Copy every line of the records below that holds the word "computer".
* * * *
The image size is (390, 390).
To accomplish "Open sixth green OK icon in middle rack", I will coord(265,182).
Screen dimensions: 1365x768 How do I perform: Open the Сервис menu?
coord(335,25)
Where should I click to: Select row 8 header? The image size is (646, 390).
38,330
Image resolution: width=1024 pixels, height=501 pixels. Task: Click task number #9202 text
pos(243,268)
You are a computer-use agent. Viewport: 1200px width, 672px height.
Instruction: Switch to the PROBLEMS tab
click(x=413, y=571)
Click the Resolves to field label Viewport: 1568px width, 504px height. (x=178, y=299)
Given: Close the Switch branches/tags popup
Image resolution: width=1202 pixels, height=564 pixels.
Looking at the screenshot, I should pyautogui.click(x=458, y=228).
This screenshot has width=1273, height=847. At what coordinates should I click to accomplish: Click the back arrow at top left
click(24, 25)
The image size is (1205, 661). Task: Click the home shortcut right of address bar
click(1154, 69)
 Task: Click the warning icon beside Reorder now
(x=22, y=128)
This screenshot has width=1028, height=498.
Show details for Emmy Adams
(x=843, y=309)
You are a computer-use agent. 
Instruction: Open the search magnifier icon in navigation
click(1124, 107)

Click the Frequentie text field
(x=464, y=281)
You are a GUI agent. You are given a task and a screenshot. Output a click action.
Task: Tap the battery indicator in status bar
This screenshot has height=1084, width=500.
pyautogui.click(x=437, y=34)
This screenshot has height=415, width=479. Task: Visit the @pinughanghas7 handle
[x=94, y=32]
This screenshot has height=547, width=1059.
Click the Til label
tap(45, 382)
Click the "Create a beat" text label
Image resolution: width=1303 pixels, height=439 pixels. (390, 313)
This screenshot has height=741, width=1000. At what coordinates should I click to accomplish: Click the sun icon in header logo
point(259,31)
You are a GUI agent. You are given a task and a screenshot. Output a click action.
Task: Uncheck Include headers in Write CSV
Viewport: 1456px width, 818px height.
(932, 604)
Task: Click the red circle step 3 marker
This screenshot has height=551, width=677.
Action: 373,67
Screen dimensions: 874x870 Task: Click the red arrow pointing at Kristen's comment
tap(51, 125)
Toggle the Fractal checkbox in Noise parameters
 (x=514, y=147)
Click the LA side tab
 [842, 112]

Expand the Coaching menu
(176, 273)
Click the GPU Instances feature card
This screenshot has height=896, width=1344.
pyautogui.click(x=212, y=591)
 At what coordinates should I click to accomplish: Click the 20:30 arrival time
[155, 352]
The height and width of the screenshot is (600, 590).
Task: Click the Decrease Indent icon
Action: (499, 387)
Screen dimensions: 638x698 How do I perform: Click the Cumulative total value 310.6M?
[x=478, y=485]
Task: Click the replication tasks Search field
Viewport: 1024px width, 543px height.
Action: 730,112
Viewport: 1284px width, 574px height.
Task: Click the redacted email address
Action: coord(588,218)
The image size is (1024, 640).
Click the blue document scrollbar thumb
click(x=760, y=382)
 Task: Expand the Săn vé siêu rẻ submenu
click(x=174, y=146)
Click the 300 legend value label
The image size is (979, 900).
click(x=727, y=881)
* * * *
(ANSWER BOX)
You are a computer-use agent. Viewport: 1200px width, 672px height.
You are a computer-use agent. 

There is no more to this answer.